Patient Safety Tip of the Week

March 12, 2007    10x Overdoses

 

A number of erroneous processes have been involved in causing inadvertent administration of 10 times the intended dosage of medications. Probably the most common and dangerous error is the use of the abbreviation “U” for unit. Fatal overdoses of insulin have been given when a “U” written by provider is misinterpreted as a “0”. That is a primary reason that “U” is one of the items on the Never Use These Abbreviations list from ISMP (http://www.ismp.org/Tools/errorproneabbreviations.pdf). Your hospital should not only have a policy of which abbreviations can and cannot be used but also an audit process to ensure that the policy is being complied with. Keep in mind that such abbreviations should not only be excluded from orders, but they should not appear anywhere – not in progress notes, H&P’s, consultations, discharge summaries, etc.

 

The second common scenario leading to tenfold medication overdoses is use of a trailing zero in order writing. When writing, for example “2.0 mg”, the transcriber may miss the decimal point and see “20 mg”. This especially tends to be problematic if your facility accepts faxed orders (your facility should have a policy specifying how faxed orders will be accepted and under what circumstances they will be rejected). As above, make sure you audit charts to make sure trailing zeroes are not being used in your facility.

 

A third cause of tenfold overdoses is when the last letter of the drug ordered ends in a letter that can look like a “1”. Typically this is an “L”, as in Tegretol. This occurs when there is little space between the last letter and the subsequent dosage.

━━━━━━━━━━━━━━━━━━━━━━━━━━━━━━

WHAT YOU WILL DO:
• A. Reproduce the passage of the tenfold overdose tip from "The second common" to "in your facility.".
• B. Summarize the tenfold overdose tip in two sentences.
• C. Carry the patient safety tip on tenfold overdoses forward from its final sentence.

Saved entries
━━━━━━━━━━━━━━━━━━━━━━━━━━━━━━

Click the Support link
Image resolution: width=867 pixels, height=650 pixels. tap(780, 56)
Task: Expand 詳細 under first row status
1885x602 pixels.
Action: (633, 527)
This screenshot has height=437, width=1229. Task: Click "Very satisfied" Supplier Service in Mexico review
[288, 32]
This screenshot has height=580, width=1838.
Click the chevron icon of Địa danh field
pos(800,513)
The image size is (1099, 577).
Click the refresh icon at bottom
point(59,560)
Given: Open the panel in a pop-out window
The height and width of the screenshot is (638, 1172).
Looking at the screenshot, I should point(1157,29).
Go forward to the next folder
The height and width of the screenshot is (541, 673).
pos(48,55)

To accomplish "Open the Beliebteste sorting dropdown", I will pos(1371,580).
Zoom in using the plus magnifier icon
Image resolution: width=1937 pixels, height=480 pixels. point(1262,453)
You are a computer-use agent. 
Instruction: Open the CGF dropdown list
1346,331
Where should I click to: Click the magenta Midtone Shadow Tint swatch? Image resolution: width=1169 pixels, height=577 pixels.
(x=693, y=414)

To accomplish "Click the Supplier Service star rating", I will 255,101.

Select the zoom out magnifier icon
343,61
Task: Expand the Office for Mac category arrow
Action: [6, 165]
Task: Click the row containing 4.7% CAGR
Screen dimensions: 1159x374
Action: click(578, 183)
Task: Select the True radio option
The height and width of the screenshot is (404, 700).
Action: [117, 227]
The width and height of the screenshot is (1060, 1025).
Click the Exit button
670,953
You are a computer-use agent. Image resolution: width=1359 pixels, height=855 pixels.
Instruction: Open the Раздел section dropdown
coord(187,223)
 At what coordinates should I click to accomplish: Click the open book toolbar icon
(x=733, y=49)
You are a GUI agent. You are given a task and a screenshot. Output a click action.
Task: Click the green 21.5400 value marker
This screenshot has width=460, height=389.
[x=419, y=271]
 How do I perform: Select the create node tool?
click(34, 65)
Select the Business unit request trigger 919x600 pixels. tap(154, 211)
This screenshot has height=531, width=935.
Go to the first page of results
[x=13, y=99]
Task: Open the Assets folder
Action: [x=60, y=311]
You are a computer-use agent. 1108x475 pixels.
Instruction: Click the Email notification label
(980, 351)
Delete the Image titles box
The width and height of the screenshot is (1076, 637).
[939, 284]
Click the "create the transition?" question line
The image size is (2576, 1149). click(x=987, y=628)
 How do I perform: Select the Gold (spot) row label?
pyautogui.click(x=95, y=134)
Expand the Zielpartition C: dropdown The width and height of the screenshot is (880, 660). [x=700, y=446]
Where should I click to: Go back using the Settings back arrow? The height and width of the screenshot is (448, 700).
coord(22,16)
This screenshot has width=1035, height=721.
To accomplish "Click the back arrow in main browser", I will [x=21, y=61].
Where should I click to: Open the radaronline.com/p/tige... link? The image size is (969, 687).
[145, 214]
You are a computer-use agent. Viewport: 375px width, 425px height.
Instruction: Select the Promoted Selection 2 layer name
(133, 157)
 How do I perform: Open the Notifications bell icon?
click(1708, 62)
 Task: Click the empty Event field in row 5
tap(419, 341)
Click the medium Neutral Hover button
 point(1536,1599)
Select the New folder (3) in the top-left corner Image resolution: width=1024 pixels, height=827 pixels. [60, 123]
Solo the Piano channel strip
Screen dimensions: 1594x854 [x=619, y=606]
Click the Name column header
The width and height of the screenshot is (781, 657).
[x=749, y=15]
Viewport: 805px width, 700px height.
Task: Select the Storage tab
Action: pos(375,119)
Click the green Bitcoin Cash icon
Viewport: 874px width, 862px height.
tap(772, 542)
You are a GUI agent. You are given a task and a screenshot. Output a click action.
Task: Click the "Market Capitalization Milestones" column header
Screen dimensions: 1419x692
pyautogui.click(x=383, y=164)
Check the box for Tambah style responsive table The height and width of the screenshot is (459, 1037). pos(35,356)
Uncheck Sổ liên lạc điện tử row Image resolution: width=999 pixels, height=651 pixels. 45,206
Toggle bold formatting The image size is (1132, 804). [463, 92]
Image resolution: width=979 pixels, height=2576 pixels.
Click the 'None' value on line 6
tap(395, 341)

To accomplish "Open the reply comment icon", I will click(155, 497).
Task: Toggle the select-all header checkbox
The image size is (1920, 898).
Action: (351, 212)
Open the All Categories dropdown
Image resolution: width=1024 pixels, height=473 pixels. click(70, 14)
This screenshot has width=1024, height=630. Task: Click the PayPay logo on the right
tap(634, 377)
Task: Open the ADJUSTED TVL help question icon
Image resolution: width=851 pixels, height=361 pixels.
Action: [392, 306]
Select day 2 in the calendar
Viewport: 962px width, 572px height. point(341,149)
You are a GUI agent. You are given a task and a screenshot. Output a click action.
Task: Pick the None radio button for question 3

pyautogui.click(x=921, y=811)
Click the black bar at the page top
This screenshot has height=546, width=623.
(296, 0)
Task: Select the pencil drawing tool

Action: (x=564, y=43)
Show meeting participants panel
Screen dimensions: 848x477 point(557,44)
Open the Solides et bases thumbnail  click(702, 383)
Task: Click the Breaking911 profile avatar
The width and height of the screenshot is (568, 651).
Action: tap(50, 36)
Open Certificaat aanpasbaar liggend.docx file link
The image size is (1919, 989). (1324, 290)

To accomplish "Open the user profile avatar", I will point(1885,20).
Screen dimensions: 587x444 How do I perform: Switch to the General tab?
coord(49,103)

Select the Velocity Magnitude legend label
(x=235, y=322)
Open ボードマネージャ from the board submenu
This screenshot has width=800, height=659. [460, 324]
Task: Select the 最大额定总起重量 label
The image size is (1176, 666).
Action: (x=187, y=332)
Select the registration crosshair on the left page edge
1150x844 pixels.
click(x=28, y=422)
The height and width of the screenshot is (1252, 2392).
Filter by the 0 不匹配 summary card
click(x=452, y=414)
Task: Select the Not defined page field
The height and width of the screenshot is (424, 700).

━━━━━━━━━━━━━━━━━━━━━━━━━━━━━━

ANSWER SECTION:
• A.
The second common scenario leading to tenfold medication overdoses is use of a trailing zero in order writing. When writing, for example “2.0 mg”, the transcriber may miss the decimal point and see “20 mg”. This especially tends to be problematic if your facility accepts faxed orders (your facility should have a policy specifying how faxed orders will be accepted and under what circumstances they will be rejected). As above, make sure you audit charts to make sure trailing zeroes are not being used in your facility.

• B. Tenfold medication overdoses can result from writing "U" for unit, which can be misread as "0," and from trailing zeros such as "2.0 mg," which may be read as "20 mg." They can also happen when a drug name ends in a letter like "L" that looks like a "1" and sits close to the dosage.

• C.
Yet another cause is another unintended consequence, this time the result of technology. As we’ve move to computerized order entry we’ve improved upon many of the handwriting errors that led to incorrect medication administration in the past. However, the technology has introduced new types of errors. The data entry person may double press a key (or the key may become stuck) resulting in, for example, “88” instead of “8”. Also, during data entry it is possible to think one hit a decimal point but it fails to print out. Such data entry errors may occur with any type of keyboard but we find them especially likely to occur when using handheld devices with small keyboards or styli for input. These types of data entry error have recently been noted in programmable intravenous infusion pumps and there have been several occurrences of 10x overdoses with those pumps. Therefore, a policy of having a second independent observer verify the dosage or rate on such pumps makes sense (however, keep in mind that error rates from other industries tell us that one who oversees someone else’s work typically does so in error up to 10% of the time!).

 

It is almost inevitable that at some time in your facility such an order for 10x the intended dose will be written or entered. It is therefore especially important that you have appropriate second line defenses to capture such errors before they reach the patient. Examples are computerized pharmacy systems that flag doses falling outside “usual” ranges.